• Cose da fare:
- 1) Secondo l'intervista, quali tratti caratterizzano la fase storica trascurata? Elencali tutti.
- 2) Ricopia alla lettera il brano dell'intervista che comincia con le parole "ESPLORATORI PERDUTI. GRAVITÀ" e fermati dopo "(Codice Edizioni 2011).".
**** Testo di partenza ****
ESPLORATORI PERDUTI. GRAVITÀ ZERO INTERVISTA IL DOTT. STEFANO MAZZOTTI
Approfittando del ponte
del primo maggio ci siamo recati a Ferrara per intervistare il dott.
Mazzotti, direttore del Museo Civico di Storia Naturale di Ferrara,
nonché autore del testo Esploratori perduti (Codice Edizioni 2011).
Dott Mazzotti com'è
nata l'idea del libro?
Gli storici si sono più
che altro basati sul primo colonialismo italiano tralasciando e
facendo cadere nell'oblio la seconda fase, caratterizzata dalle
esplorazioni scientifiche. Si è creato così un vuoto storico ed
editoriale. Il libro vuole colmare questo vuoto. Il lavoro è stato
enorme ed ha richiesto molta analisi e selezione del materiale per
poter scegliere gli esploratori più significativi.
La fase storica trascurata
è un momento fondamentale caratterizzato da: darwinismo,
positivismo, colonialismo e irredentismo. In quel momento storico
sono esistiti uomini un po' folli con un approccio tipico degli
etnoantropologi (a colonizzare ci pensavano i soldati).
**** Estratto della fonte ****
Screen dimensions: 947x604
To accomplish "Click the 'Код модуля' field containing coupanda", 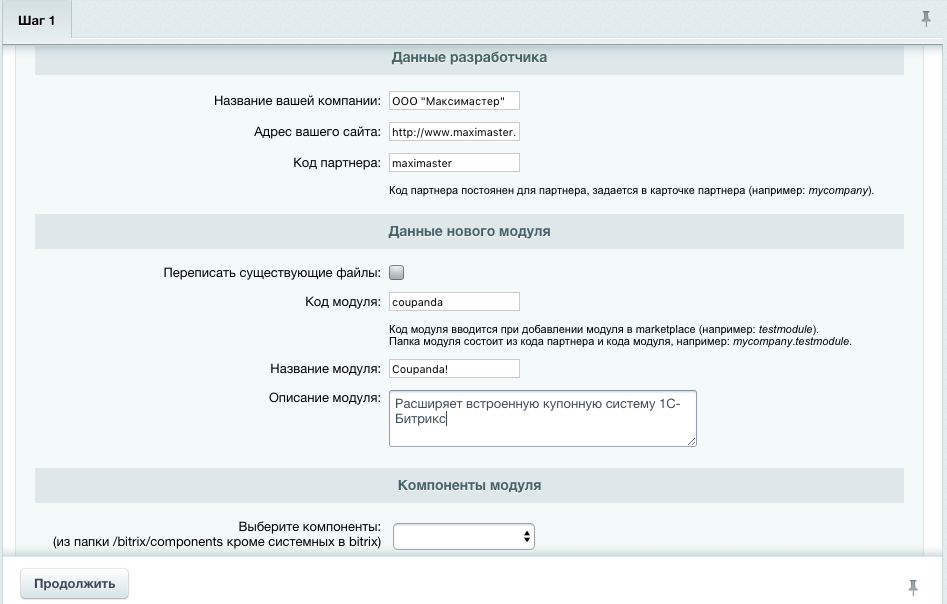I will (x=455, y=302).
****
• Soluzioni degli esercizi:
- 1) darwinismo, positivismo, colonialismo, irredentismo

- 2)
ESPLORATORI PERDUTI. GRAVITÀ ZERO INTERVISTA IL DOTT. STEFANO MAZZOTTI
Approfittando del ponte
del primo maggio ci siamo recati a Ferrara per intervistare il dott.
Mazzotti, direttore del Museo Civico di Storia Naturale di Ferrara,
nonché autore del testo Esploratori perduti (Codice Edizioni 2011).